* **Task requirements**: Summarize the profile of Ryan Eckley below in two sentences.

* **Selection**:

** BEGIN **

Ryan Eckley

No. 30 – Baltimore Ravens
- Position: Punter
- Roster status: Active

Personal information
- Born: February 16, 2004 (age 22) Lithia, Florida, U.S.
- Listed height: 6 ft 1 in (1.85 m)
- Listed weight: 205 lb (93 kg)

Career information
- High school: Newsome (Lithia)
- College: Michigan State (2022–2025)
- NFL draft: 2026: 6th round, 211th overall pick

Career history
- Baltimore Ravens (2026–present);

Awards and highlights
- Big Ten Punter of the Year (2025); First-team All-Big Ten (2025); 2× Second-team All-Big Ten (2023, 2024);
- Stats at Pro Football Reference

= Ryan Eckley =

American football player (born 2004)

Ryan Eckley (born February 16, 2004) is an American professional football punter for the Baltimore Ravens of the National Football League (NFL). He played college football for the Michigan State Spartans and was selected by the Ravens in the sixth round of the 2026 NFL draft.

** END **

* **Recorded data**:
** BEGIN **

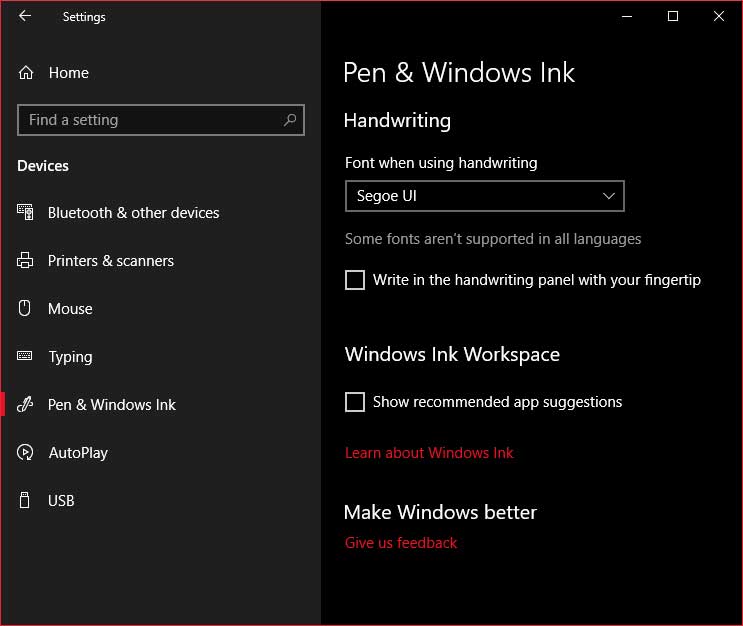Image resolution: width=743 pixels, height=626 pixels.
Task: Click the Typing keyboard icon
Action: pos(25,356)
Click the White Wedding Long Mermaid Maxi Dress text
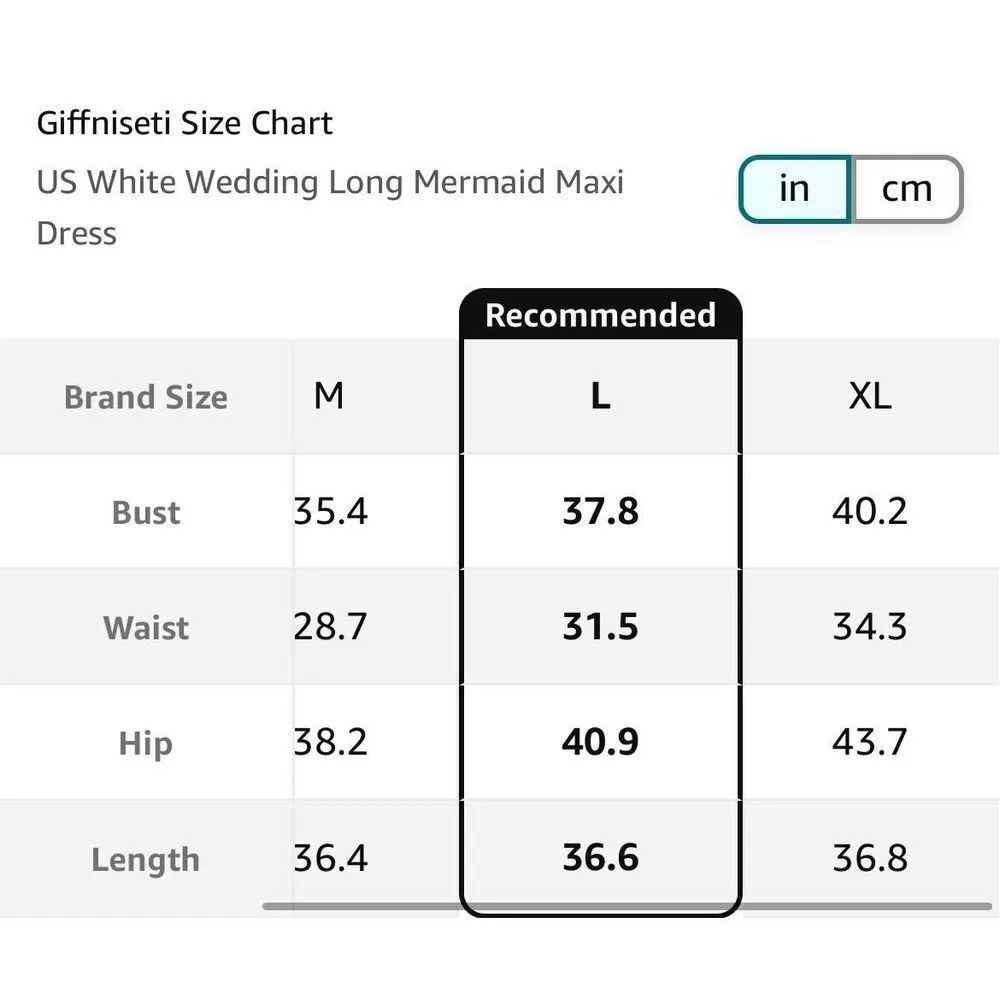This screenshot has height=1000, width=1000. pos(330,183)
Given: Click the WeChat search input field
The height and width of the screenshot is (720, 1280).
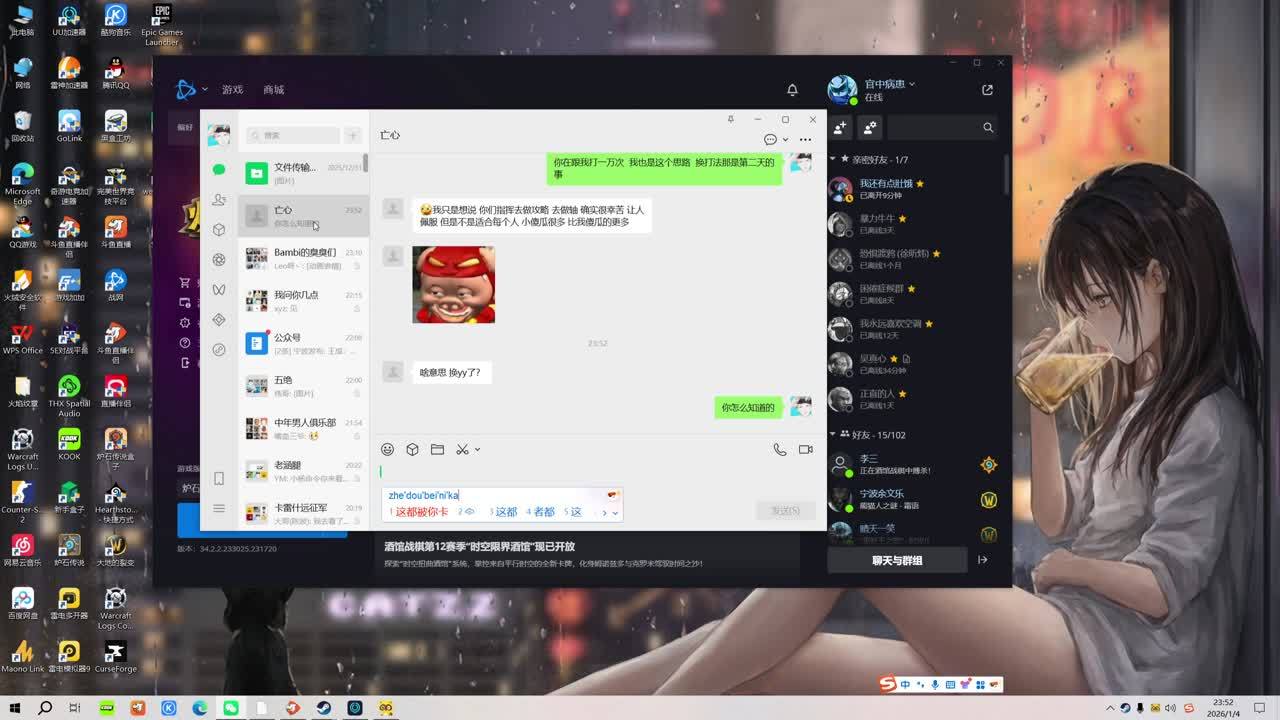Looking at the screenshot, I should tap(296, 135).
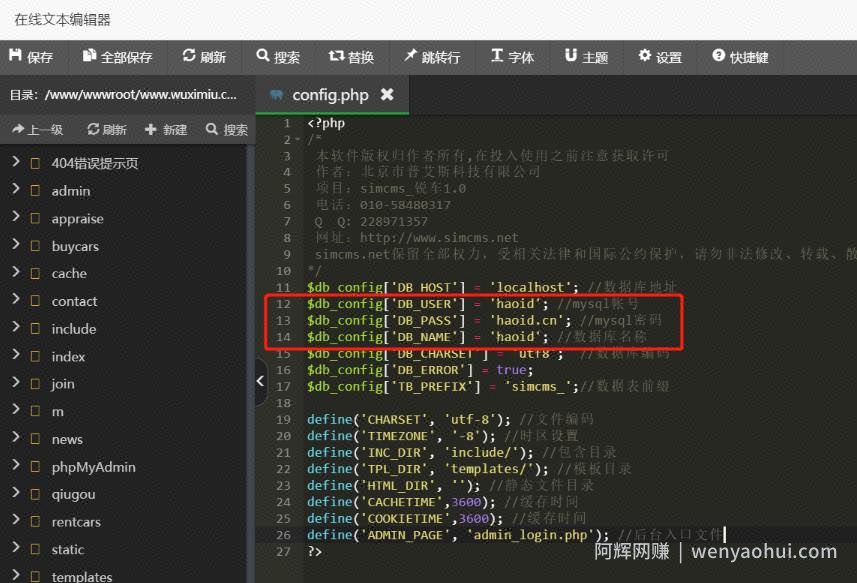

** END **

* **Output**: Ryan Eckley, born February 16, 2004, in Lithia, Florida, is an American professional football punter for the Baltimore Ravens of the NFL, who selected him in the sixth round of the 2026 NFL draft as the 211th overall pick. He played college football at Michigan State from 2022 to 2025, where he was named Big Ten Punter of the Year and First-team All-Big Ten in 2025 after earning Second-team All-Big Ten honors in 2023 and 2024.